Mean baseline carbohydrate intake in all groups was 55% of energy, but during the intervention accounted for 67% in the lower-fat group, 57% in the moderate-fat group, and 48% in the higher-fat group. Mean dietary fat consumption in all was 32% of energy at baseline, changing to about 20%, 30%, and 40% in the lower-fat, moderate-fat, and higher-fat groups, respectively. Protein intake remained stable at 13% to 14% of energy.

All three groups lost weight and waist circumference, with the greatest losses occurring in the lower-fat diet group. Not surprisingly, reduction in waist circumference, total cholesterol, high-density lipoprotein cholesterol (HDL-C), LDL-C, and non-HDL-C for the lower-fat group were significantly greater than the high-fat group, the authors noted.

Overall, there were no major changes in the global gut microbiota, they wrote, although they cited “overall unfavorable effects on several important biomarkers.” Compared with the lower-fat diet, the higher-fat diet significantly increased abundance of Firmicutes and decreased the abundance of Bacteroides, with the ratio of Firmicutes to Bacteroides significantly decreased in the moderate and high-fat groups after the intervention.

Li and colleagues found the lower-fat group was associated with significant increases in the abundance of the genera Blautia and Faecalibacterium, whereas the higher-fat group was linked with significant increases in concentration of Alistipes and Bacteroides and reduced concentrations of Faecalibacterium.

Faecalibacterium and Blautia are involved in the production of butyrate, a short-chain fatty acid linked to anti-inflammation, intestinal barrier function enhancement, and mucosal immunity. Reduced levels of this microbe are found in people with inflammatory gastrointestinal diseases, the authors noted.

There were significant shifts in fetal metabolomic profiles, with stratified analyses showing significant alterations in amino acid metabolites and long-chain fatty acids in the higher-fat group, with significant reductions in total short-chain fatty acids in the higher-fat group versus other groups.

The cometabolites p-Cresol and indole, which are associated with metabolic disorders, were reduced in the lower-fat group, while palmitic acid, stearic acid, and arachidonic acid were significantly increased after the higher-fat diet. The main saturated fatty acids in food and tissues, palmitic and stearic acids are thought to stimulate inflammatory signaling in macrophages, hepatocytes, adipocytes, and myocytes, the authors explained.

Calling the study “interesting,” Purna C. Kashyap, MBBS, of the Mayo Clinic in Rochester, Minnesota, told MedPage Today that the change in Firmicutes to Bacteroides ratio described in the study is consistent with prior findings. Kashyap was not involved with the research.

“The study also found intriguing associations between the dietary intervention and bacterial metabolites, especially the indole compounds, but it still remains to be determined if these metabolites are responsible for the metabolic improvement in patients or simply an adaptation by microbes to changes in diet,” Kashyap said.

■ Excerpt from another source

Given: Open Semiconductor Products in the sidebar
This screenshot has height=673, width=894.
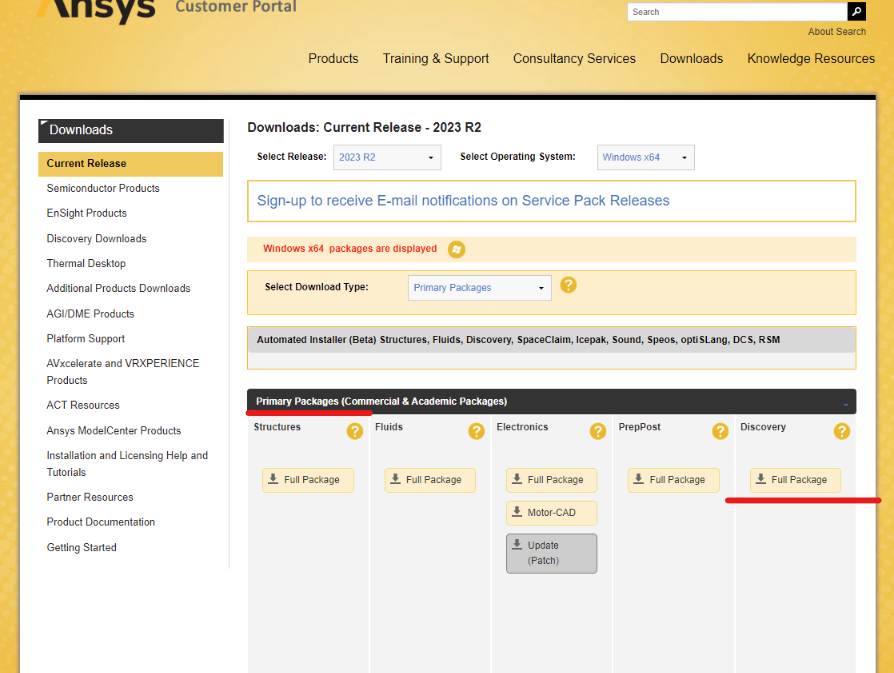Looking at the screenshot, I should (103, 188).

Kashyap added that as in previous findings from smaller dietary studies, the magnitude of change in the human microbiome following dietary intervention is much lower than that observed in mouse studies.

In terms of promoting circulating proinflammatory factors, the higher-fat diet was tied to increased plasma high-sensitivity C-reactive protein and thromboxane B2 versus its lower-fat counterpart, while leukotriene B4 and prostaglandin E2 in the lower-fat diet decreased.

A limitation of this study was that fecal sampling was done only at baseline and trial’s end. In addition, all three groups lost weight, but weight loss differed among groups, prompting the authors to ask whether weight loss led to the changes in gut microbiota and fecal metabolomics or vice versa. Another limitation was the study’s restricted generalizability since participants were healthy, young, non-obese adults and results for this cohort might not apply to people at high risk of cardiometabolic diseases.